▶ [What is expected]: Output part of the arts notes below, word for word. Begin at the words "Over his 70-year" and stop after "Jan. 9. Sweet.".

▶ [Exercise passage]:
····················

Hey, bulldog!

Over his 70-year career, New York photographer Elliott Erwitt has snapped everyone from Fidel Castro to Marilyn Monroe, Andy Warhol and Arnold Schwarzenegger. But his favorite subjects are always kids, dogs and tender personal encounters. The latter two faves came together in his 2010 portrait of Weinstein Gallery director Leslie Hammons and Teddy the French bulldog outside the south Minneapolis gallery. Erwitt surprised Hammons by including the picture in his 2014 book "Regarding Women." And now gallery owner Martin Weinstein has insisted on spotlighting the photo in "Regarding Elliott," the gallery's current show on view through Jan. 9. Sweet.

Mary Abbe

Kottke's fun house

Leo Kottke's annual Thanksgiving-time hometown concert took a little different tone this year at the Fitzgerald Theater, thanks to opening act Nick Forster, the bluegrass stalwart and radio host of the syndicated "eTown." Forster played all his Minnesota trump cards, recalling his performances on "A Prairie Home Companion" at the Fitz with his band Hot Rize and introducing his wife, Helen Forster, a graduate of Richfield High and the University of Minnesota. She sang a Bessie Smith-inspired blues number, "Baby, It's Alright," that she wrote at age 16. Said her hubby: "The world's most precocious Catholic schoolgirl." Forster plugged his late father-in-law's place, the Great Lakes Bar and Fun House. But nothing was more fun than his duets with Kottke. Well, maybe one of Kottke's zingers, which came after he sang one phrase of a song and stopped. "You know I get to stop anytime I want," he announced. "You don't see Adele doing that."

····················

▶ [Supplied information]:

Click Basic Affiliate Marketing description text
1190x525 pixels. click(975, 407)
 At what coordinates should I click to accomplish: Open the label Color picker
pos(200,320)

····················

▶ [Output below]:
Over his 70-year career, New York photographer Elliott Erwitt has snapped everyone from Fidel Castro to Marilyn Monroe, Andy Warhol and Arnold Schwarzenegger. But his favorite subjects are always kids, dogs and tender personal encounters. The latter two faves came together in his 2010 portrait of Weinstein Gallery director Leslie Hammons and Teddy the French bulldog outside the south Minneapolis gallery. Erwitt surprised Hammons by including the picture in his 2014 book "Regarding Women." And now gallery owner Martin Weinstein has insisted on spotlighting the photo in "Regarding Elliott," the gallery's current show on view through Jan. 9. Sweet.